Cybersecurity researchers have discovered a zero-day vulnerability that would enable attackers to gain access to many major antivirus software brands on the market today and use the software to hijack a user's computer.
Researchers from Israel-based cybersecurity firm Cybellum have found that a 15-year-old legitimate feature of Windows called Microsoft Application Verifier that exists in every single version of the operating system can be exploited to enable hackers to inject malicious code into computers.
Instead of trying to hide from antivirus software, the technique enables attackers to seize control of the antivirus and install malware that hijacks the user's machine to do pretty much anything the hacker wants, from installing backdoors to sending data out to the hacker's server or stealing and encrypting user data.
The flaw affects all major antivirus products like Avast, AVG, Avira, Bitdefender, Comodo, ESET, F-Secure, Kaspersky, Malwarebytes, McAfee, Norton, Panda, Quick Heal and Trend Micro, as well as many other small brands.
Malwarebytes, AVG, Trend Micro, Kaspersky Lab, ESET and Avast have all issued statements that they have patched the bug, while Comodo and Symantec claim that their products were either not vulnerable or provide protections able to negate such an attack.
In the case of Norton, owned by Symantec, this is particularly interesting, seeing as the researchers claim their proof of concept demonstration was able to take over the latest version of Norton Antivirus using the method described (see video below).
How the attack works
One of the processes needed to make software run properly on a computer is runtime verification, where the operating system double checks that the software program is doing what it should. To make this work, when you install a new programme on your PC, the software's creators use a Microsoft tool that creates an application verifier provider DLL and then adds it to the Windows Registry by creating a new set of keys.
Once this DLL has been registered, Windows automatically injects the DLL into any relevant process every time it loads, because the DLL is now trusted as being central to making the computer run properly.
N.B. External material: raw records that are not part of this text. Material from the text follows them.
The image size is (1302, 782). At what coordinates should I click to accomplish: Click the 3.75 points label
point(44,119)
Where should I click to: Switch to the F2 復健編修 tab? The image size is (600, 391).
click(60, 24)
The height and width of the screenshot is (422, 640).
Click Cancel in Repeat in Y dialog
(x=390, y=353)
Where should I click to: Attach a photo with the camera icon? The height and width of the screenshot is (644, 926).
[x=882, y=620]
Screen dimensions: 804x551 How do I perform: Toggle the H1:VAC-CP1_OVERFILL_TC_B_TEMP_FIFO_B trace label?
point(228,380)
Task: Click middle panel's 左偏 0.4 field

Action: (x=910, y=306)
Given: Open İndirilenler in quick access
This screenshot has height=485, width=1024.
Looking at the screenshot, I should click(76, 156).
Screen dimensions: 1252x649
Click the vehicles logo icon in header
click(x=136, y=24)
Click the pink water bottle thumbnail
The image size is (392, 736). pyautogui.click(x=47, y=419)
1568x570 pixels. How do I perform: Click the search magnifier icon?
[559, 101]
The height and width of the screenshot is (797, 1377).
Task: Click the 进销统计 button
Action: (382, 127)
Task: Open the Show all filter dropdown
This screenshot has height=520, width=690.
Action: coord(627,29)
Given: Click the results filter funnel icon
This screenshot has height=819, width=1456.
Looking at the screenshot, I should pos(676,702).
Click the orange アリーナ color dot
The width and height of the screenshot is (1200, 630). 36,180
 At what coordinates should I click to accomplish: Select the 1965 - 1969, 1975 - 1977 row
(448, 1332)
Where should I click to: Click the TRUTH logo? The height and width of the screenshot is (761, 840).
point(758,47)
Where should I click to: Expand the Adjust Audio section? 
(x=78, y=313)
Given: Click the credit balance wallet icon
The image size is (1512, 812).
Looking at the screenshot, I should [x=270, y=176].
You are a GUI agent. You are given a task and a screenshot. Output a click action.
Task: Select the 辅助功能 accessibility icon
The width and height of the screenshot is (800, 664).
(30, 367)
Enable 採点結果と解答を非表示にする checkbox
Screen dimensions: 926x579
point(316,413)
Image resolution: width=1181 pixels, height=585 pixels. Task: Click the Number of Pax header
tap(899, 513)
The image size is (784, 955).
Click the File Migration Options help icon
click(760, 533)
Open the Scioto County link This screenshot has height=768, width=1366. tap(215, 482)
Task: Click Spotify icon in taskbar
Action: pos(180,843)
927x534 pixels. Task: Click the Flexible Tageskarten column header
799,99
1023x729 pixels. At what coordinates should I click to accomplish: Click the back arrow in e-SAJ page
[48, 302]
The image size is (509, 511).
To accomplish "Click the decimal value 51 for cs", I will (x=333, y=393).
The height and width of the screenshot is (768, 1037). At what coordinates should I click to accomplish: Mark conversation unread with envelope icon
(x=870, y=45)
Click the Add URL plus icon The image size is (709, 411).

So, if you were to create a malicious DLL and register it, Windows Loader would inject the malicious DLL into the antivirus program, and then you could take it over from within. You could also use this method to inject DLLs straight into the processes on the PC you do want to take over, and the antivirus wouldn't detect any malicious activity at all.
This attack method concerning the Windows Application Verifier is so far undocumented, so it remains a part of all Windows operating systems. However Cybellum says that cybersecurity researchers have been discussing how it could be used to attack machines since 2011.
Restricting local admin access could solve this problem
"Attackers are always evolving and finding new zero-day attacks. We need to make more efforts to detect and prevent these attacks, and stop blindly trusting traditional security solutions, that as shown here, are not only ineffective against zero-days but also open new opportunities for the attacker to create complicated and deadly attacks," Cybellum's cofounder and CTO Michael Engstler writes in a blog post.
However, Cybellum stresses that even after hackers have performed the attack and compromised the computer, they will still need to find ways to steal data without being detected, as their other activities might still be detected by the antivirus.
"Whilst the research and results of DoubleAgent are interesting, it should be noted that administrator privileges would most likely be required to successfully hijack the target executables. If an attacker has admin privileges on an end point, this could become a sneaky method of hiding code and gaining persistence, but it's doubtful this will become a major attack vector for malware and ransomware," Tenable Network Security's EMEA technical director Gavin Millard told IBTimes UK.
"The approach of least privilege, using the operating system with a standard user account rather than administrator and restricting local admin access, should mitigate this or make it exceedingly difficult to successfully exploit. "
Even though Avast patched the vulnerability, the firm says that it doesn't think the vulnerability is hugely concerning.
"We were alerted by Cybellum last year through our Bug Bounty program to a potential self-defence bypass exploit. We implemented the fix at the time of reporting and therefore can confirm that both the Avast and AVG 2017 products, launched earlier this year, are not vulnerable," Avast's CTO Ondrej Vlcek told IBTimes UK.
"It is important to note that the exploit requires administrator privileges to conduct the attack and once that's the case, there are numerous other ways to cause damage or modify the underlying operating system itself. Therefore, we rate the severity of this issue as "low" and Cybellum's emphasis on the risk of this exploit to be overstated."